Eine Frage, auf die man viele Antworten bekommen kann – und meist dazu noch ganz unterschiedliche.

„Das ist die Sütterlin, die wir noch in der Schule gelernt haben”, erzählen ältere Semester. Andere erklären, daß es sich um diese komische Schrift (wie hieß sie doch?) handelt, in der Urgroßmutter ihre Kochrezepte und Liebesbriefe verfaßt hat. Manche verweisen auf die „Kurrentschrift der NS-Zeit” und schließlich teilt uns jemand mit, daß es noch Bücher mit solchen „Lettern” gibt.

Was nun? Richtig? Falsch?

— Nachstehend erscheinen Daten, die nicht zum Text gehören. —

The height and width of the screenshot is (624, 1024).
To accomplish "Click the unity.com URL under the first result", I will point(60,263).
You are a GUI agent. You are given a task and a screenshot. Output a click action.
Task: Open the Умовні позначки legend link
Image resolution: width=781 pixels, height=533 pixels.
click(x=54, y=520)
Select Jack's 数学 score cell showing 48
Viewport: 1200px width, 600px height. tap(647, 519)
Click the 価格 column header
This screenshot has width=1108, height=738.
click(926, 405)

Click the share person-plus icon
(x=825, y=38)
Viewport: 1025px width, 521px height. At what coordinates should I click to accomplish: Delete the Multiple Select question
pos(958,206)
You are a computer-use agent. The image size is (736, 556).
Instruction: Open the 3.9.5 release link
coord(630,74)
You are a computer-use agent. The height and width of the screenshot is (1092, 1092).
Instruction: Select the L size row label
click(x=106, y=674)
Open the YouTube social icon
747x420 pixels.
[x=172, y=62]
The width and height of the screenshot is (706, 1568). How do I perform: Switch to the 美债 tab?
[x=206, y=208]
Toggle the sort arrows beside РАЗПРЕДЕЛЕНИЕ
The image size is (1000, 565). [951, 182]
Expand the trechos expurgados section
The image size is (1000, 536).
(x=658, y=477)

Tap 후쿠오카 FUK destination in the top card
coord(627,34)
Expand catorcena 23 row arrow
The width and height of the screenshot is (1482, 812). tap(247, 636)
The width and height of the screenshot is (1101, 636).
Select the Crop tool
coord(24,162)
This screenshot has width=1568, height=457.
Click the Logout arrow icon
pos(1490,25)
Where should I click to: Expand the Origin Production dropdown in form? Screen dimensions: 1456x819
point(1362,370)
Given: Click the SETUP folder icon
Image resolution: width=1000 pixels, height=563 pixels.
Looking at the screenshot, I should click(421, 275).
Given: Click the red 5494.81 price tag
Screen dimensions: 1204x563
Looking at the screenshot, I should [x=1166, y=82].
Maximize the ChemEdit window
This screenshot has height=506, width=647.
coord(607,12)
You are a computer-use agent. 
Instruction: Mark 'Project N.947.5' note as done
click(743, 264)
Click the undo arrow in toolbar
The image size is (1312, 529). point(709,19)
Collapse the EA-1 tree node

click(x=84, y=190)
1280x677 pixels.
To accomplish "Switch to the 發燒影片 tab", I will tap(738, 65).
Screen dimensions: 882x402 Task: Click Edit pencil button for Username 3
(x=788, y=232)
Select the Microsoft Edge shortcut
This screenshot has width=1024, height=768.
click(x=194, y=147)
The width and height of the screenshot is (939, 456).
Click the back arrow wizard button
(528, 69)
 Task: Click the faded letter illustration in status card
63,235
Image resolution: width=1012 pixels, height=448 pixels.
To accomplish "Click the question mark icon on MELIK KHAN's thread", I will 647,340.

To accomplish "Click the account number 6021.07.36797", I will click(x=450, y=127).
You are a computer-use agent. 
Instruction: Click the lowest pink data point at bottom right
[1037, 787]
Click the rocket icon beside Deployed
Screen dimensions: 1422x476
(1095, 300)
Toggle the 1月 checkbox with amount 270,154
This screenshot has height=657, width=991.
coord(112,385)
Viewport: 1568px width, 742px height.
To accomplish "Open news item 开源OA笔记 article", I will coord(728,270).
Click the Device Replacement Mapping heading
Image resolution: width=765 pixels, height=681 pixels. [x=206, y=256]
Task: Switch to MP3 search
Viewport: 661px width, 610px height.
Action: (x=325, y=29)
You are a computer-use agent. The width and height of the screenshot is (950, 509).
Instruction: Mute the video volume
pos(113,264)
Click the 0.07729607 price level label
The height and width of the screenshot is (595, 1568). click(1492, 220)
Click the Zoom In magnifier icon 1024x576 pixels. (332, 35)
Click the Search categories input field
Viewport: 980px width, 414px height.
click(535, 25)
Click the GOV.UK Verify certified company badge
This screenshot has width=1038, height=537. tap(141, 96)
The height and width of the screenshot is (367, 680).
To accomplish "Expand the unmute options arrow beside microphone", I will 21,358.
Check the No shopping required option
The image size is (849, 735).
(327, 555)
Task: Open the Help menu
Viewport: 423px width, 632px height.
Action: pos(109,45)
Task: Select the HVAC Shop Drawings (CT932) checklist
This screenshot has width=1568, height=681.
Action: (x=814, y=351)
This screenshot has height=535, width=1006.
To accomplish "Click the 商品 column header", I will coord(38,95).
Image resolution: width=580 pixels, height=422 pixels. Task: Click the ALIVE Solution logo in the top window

Oder von beiden was?

Nun: „Deutsche Schreibschrift” ist mit der Zeit zum Oberbegriff für jene handschriftlichen Formen geworden, die – im Gegensatz zur lateinischen (Schreib-) Schrift – im deutschen Sprachraum eine vorwiegend eigenständige Entwicklung genommen haben. Blicken wir dazu gleich zurück bis ins 16. Jahrhundert.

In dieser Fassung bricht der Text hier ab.